-- The task --
Transcribe the records below exactly as written, from the opening line through the line that contains "is (561, 836).".

-- Record extracts --
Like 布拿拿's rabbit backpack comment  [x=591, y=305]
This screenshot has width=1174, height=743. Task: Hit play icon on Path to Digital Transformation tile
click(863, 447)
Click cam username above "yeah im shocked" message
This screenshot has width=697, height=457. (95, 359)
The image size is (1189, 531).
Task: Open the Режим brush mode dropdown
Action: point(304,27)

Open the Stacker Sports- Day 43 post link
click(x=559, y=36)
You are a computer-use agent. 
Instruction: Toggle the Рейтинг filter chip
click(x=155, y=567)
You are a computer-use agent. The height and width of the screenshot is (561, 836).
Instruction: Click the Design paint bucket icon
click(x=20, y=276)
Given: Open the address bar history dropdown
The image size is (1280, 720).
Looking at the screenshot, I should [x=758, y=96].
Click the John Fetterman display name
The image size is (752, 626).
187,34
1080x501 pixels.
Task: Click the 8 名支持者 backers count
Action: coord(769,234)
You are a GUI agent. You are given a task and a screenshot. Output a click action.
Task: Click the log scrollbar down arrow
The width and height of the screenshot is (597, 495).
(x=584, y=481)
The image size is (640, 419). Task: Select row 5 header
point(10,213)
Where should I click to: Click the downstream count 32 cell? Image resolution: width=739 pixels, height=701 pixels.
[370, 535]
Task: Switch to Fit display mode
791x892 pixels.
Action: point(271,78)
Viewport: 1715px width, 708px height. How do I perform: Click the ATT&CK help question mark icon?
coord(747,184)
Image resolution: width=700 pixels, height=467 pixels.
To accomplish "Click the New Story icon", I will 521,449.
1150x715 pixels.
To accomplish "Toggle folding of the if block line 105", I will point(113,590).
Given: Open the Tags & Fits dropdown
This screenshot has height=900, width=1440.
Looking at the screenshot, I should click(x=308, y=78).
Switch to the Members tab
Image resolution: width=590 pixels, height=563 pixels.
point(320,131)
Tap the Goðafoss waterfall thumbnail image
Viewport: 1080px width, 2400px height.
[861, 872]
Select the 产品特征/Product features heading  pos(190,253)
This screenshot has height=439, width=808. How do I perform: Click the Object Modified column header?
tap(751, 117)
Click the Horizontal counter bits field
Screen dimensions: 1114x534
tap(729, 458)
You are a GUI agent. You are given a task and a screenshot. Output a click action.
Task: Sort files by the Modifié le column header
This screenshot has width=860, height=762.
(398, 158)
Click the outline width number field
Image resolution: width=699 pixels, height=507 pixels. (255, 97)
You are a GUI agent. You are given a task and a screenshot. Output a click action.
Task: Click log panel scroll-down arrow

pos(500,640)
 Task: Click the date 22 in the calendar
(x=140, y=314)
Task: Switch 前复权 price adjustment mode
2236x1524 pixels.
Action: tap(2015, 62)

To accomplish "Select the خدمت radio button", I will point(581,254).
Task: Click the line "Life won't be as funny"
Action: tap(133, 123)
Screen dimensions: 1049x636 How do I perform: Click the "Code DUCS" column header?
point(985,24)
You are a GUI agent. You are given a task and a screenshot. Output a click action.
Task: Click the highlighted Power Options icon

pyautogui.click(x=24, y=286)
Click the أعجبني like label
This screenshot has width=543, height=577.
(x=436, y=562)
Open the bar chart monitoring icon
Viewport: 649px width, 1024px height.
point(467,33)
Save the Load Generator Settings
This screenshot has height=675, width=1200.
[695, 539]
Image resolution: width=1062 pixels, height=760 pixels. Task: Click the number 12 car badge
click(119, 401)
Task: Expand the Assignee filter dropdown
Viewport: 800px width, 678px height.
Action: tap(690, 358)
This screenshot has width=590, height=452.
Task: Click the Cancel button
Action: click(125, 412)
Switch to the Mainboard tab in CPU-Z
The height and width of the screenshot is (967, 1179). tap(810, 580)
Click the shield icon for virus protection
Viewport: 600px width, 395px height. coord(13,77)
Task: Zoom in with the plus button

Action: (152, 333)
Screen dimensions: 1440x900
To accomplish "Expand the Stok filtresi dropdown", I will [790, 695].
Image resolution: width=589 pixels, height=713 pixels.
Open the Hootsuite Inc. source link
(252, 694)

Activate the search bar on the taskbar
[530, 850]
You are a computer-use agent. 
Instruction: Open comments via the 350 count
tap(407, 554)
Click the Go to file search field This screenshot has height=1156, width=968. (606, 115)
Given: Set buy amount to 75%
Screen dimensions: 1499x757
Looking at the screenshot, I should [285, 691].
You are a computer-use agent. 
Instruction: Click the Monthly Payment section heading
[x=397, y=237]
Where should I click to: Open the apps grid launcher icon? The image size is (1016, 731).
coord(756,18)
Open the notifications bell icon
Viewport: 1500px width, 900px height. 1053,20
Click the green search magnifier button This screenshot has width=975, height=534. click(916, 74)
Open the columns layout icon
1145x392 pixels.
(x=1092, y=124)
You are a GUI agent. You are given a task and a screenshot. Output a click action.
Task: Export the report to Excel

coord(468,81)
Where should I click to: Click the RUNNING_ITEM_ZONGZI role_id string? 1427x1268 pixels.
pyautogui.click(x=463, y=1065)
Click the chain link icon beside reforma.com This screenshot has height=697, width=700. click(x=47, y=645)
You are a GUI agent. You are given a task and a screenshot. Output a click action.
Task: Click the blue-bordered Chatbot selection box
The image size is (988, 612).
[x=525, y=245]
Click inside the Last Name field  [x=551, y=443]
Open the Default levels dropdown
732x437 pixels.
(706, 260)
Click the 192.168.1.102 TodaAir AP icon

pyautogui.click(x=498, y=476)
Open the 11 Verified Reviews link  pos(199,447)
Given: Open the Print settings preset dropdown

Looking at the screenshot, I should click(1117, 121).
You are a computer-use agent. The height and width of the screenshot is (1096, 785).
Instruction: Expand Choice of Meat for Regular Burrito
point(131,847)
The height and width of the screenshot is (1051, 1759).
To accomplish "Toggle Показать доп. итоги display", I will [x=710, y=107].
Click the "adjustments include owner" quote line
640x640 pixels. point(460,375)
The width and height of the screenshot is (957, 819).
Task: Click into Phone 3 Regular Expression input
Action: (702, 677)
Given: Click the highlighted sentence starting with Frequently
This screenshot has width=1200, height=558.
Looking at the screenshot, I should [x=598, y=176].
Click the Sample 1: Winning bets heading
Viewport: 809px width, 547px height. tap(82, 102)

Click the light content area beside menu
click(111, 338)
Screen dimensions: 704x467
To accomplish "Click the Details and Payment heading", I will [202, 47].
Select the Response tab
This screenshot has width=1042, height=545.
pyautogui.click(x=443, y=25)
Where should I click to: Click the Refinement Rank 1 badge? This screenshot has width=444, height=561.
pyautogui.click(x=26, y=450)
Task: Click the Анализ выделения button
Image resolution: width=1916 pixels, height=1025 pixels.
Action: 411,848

-- Output of the task --
Like 布拿拿's rabbit backpack comment  [x=591, y=305]
This screenshot has width=1174, height=743. Task: Hit play icon on Path to Digital Transformation tile
click(863, 447)
Click cam username above "yeah im shocked" message
This screenshot has width=697, height=457. (95, 359)
The image size is (1189, 531).
Task: Open the Режим brush mode dropdown
Action: point(304,27)

Open the Stacker Sports- Day 43 post link
click(x=559, y=36)
You are a computer-use agent. 
Instruction: Toggle the Рейтинг filter chip
click(x=155, y=567)
You are a computer-use agent. The height and width of the screenshot is (561, 836).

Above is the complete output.